C’est ce “NON” qui résonne aujourd’hui dans la vallée du Panchir, porté par le jeune Ahmad Massoud, conscient de se battre pour ce que finalement son père lui a laissé en héritage : le goût de la liberté. La liberté pour tous. Et pour toutes.

Monsieur le Président, le rôle d’un observateur est facile. Il n’a pas de décisions à prendre qui sont un poids sur l’âme. Vous, si.

Bien sûr, la conscience d’un être ou d’une Nation ne pèse sans doute pas grand-chose face à la raison d’Etat et aux enjeux commerciaux.

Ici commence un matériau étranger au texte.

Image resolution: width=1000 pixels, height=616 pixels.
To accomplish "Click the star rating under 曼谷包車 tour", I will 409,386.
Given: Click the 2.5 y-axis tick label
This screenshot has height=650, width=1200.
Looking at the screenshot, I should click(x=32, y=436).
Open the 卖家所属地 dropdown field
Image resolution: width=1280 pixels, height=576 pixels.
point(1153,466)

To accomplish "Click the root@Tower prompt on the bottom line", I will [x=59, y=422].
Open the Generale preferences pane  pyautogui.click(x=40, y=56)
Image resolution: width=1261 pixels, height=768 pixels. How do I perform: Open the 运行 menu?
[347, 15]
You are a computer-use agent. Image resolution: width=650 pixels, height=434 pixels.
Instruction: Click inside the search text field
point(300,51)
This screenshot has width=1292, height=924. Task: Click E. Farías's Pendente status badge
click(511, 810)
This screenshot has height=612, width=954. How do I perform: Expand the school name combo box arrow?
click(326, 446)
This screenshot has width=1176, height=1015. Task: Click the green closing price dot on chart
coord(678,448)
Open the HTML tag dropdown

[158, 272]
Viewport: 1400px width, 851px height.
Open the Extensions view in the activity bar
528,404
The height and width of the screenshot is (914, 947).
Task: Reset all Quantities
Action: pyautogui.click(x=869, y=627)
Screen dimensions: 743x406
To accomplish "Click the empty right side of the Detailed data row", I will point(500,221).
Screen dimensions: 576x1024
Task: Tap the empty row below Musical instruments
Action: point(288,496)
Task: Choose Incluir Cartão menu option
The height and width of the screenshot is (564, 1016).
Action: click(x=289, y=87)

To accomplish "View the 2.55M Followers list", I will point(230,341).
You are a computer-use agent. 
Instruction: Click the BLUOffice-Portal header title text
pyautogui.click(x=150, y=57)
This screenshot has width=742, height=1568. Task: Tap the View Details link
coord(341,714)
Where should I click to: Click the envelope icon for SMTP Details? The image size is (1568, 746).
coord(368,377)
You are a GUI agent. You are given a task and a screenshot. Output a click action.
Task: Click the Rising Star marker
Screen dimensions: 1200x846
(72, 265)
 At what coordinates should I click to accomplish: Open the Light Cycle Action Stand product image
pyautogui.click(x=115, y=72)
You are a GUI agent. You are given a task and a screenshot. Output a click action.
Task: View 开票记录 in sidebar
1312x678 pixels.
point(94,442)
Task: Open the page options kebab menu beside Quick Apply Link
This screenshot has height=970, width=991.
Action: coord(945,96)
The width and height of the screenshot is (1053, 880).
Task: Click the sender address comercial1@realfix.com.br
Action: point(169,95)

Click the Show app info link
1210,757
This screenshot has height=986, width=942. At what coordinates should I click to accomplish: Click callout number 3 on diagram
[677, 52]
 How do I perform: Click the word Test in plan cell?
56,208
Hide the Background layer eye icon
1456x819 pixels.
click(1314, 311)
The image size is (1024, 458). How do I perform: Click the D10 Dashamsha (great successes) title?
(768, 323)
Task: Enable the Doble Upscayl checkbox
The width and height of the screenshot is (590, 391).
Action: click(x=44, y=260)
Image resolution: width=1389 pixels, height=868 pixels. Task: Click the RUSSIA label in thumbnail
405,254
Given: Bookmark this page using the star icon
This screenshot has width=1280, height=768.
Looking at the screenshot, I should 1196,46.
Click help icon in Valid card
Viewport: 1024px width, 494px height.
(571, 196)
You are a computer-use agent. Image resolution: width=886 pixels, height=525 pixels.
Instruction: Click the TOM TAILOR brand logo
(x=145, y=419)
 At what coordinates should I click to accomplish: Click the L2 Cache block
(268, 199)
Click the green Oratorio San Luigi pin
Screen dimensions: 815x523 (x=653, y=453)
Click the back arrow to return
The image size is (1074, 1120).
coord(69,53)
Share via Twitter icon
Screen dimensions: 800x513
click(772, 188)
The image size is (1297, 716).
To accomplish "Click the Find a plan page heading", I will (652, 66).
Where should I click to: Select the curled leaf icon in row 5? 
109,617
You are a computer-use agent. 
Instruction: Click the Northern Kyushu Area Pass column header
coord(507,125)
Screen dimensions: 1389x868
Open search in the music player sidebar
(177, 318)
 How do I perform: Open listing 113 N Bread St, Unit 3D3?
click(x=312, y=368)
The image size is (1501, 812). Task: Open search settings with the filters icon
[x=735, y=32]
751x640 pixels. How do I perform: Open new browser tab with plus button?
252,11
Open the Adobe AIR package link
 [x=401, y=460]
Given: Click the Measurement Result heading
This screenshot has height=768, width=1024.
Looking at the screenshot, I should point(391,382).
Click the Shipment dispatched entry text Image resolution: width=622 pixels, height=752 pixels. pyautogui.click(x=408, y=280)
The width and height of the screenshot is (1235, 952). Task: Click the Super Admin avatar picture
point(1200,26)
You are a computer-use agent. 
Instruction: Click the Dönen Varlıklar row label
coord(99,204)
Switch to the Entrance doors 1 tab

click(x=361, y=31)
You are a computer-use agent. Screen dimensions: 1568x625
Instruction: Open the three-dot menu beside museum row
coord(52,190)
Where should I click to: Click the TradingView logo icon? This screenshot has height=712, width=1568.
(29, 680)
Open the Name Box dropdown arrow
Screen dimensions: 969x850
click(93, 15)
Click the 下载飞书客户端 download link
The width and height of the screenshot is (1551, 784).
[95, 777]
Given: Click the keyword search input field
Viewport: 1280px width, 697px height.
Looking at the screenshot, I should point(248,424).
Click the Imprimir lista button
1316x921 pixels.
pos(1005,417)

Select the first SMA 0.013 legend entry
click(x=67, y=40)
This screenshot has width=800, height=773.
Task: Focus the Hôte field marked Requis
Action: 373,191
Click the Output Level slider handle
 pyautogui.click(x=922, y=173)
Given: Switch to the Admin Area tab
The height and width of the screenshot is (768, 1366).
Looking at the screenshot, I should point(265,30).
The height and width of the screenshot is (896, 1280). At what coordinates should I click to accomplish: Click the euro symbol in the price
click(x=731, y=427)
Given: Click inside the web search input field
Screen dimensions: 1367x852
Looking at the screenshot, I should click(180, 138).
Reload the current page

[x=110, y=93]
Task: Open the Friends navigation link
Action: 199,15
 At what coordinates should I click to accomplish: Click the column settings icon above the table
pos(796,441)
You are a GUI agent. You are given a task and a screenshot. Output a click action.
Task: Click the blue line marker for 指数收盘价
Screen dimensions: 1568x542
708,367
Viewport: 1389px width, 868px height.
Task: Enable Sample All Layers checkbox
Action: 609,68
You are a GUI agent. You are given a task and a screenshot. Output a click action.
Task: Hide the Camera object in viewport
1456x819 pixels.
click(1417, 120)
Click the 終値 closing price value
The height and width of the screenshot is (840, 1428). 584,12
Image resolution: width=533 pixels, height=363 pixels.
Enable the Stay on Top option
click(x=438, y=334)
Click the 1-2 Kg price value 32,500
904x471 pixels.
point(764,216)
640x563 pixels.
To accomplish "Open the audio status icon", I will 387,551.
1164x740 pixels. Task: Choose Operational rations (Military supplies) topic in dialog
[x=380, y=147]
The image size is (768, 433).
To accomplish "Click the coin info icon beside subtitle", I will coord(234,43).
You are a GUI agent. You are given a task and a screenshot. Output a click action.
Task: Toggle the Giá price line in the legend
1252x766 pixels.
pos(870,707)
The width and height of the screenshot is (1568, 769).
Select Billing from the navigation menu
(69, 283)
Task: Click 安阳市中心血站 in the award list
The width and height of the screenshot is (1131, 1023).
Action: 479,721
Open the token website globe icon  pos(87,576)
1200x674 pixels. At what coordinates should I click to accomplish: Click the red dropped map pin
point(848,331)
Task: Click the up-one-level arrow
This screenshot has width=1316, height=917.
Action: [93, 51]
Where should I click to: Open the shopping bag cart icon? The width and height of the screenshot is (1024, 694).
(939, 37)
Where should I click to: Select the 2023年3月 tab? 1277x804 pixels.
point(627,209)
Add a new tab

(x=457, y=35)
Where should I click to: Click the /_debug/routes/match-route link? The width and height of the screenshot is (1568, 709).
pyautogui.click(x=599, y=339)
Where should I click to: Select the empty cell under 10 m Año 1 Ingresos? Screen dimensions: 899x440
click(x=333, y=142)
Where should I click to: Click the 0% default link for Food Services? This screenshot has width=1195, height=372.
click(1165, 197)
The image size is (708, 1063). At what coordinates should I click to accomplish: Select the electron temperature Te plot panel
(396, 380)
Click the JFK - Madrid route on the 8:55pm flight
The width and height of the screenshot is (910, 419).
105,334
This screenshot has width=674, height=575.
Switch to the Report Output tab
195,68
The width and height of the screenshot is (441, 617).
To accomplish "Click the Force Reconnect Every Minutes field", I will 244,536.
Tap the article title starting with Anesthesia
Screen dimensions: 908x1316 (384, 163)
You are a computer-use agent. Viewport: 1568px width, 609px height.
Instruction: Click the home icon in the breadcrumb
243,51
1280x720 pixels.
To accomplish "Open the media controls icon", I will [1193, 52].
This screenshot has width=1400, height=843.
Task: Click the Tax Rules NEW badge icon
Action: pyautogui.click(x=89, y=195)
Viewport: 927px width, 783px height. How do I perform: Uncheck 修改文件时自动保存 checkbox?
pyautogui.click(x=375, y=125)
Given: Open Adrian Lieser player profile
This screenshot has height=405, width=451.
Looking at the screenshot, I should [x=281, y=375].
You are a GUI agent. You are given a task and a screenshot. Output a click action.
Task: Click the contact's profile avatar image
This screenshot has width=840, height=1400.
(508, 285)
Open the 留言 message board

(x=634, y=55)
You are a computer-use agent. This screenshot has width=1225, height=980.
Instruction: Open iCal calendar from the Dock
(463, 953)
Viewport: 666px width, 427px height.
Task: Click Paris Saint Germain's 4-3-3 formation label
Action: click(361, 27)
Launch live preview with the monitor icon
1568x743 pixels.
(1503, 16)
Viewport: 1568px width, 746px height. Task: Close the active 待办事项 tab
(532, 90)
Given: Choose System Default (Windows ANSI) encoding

D’un côté, le poids de quelques centaines de milliers de vies afghanes dont tout le monde se fout. De l’autre, le poids de l’or, du gaz, du pétrole, du cuivre, du zinc, du lithium, des armes vendues et des contrats commerciaux…

Mais la grandeur d’une nation ne s’estime-t-elle qu’en milliards d’euros ou en milliards de dollars ?

Nos idéaux ne sont-ils que des idées raides crevées, aussi mortes que les plus de deux millions d’Afghans tués depuis 1979 ? Des concepts vides de sens, d’énergie, d’ambition, des attrape-gogos pour périodes électorales ?

Nos 89 soldats tués et nos 700 blessés ont-ils été broyés pour ça, pour rien ?

Abandonnerons-nous Ahmad Massoud comme nous avons abandonné son père ?

Resterons-nous sourds à l’immense détresse des Afghans, sourds aux protestations des femmes afghanes qui, partout dans le pays, se dressent face aux Talibans ?

Laisserons-nous le Pakistan asservir un pays dont le seul tort est d’être son voisin ? Accepterons-nous à Kaboul un gouvernement à la solde d’Islamabad ?

Les Talibans, vous le savez, tout le monde le sait, n’ont rien à voir avec la culture et l’histoire afghane. Ils sont les mercenaires afghans du Pakistan.

La France n’est pas un pays comme les autres. C’est une idée, un état d’esprit. C’est une promesse. Ou plutôt une triple promesse : de Liberté, d’Egalité, de Fraternité. De Fraternité envers ceux qui partagent nos idéaux. Ahmad Massoud est de ceux-là.

Vous êtes l’héritier de cette triple promesse. Je ne sais pas ce qu’il faut faire pour l’honorer, mais la réponse est peut-être dans cette lettre écrite en 1998 par le Commandant Massoud. Il la concluait ainsi :

Et ce que le monde peut faire pour nous aider à arrêter cette tragédie humaine ne tient qu’en deux seuls points :

  • une aide humanitaire d’urgence au peuple afghan ;
  • et faire pression pour l’arrêt des ingérences pakistanaises.

Je suis sûr de ne pas trahir Ahmad Massoud en faisant siennes aujourd’hui les demandes de son père. Je suis sûr également de ne pas trahir les idéaux de la France ni les attentes de l’immense majorité des Français, en espérant que les appels de détresse du peuple afghan seront entendus et que nous soutiendrons la Résistance aux Talibans. Je suis sûr de ne trahir personne en affirmant qu’il faut arrêter de faire la guerre à la place des Afghans, et que nous devrions plutôt soutenir, d’une façon ou d’une autre, les Afghans qui combattent les fossoyeurs des libertés.

* journaliste et essayiste, directeur de la rédaction de Global Watch Analysis.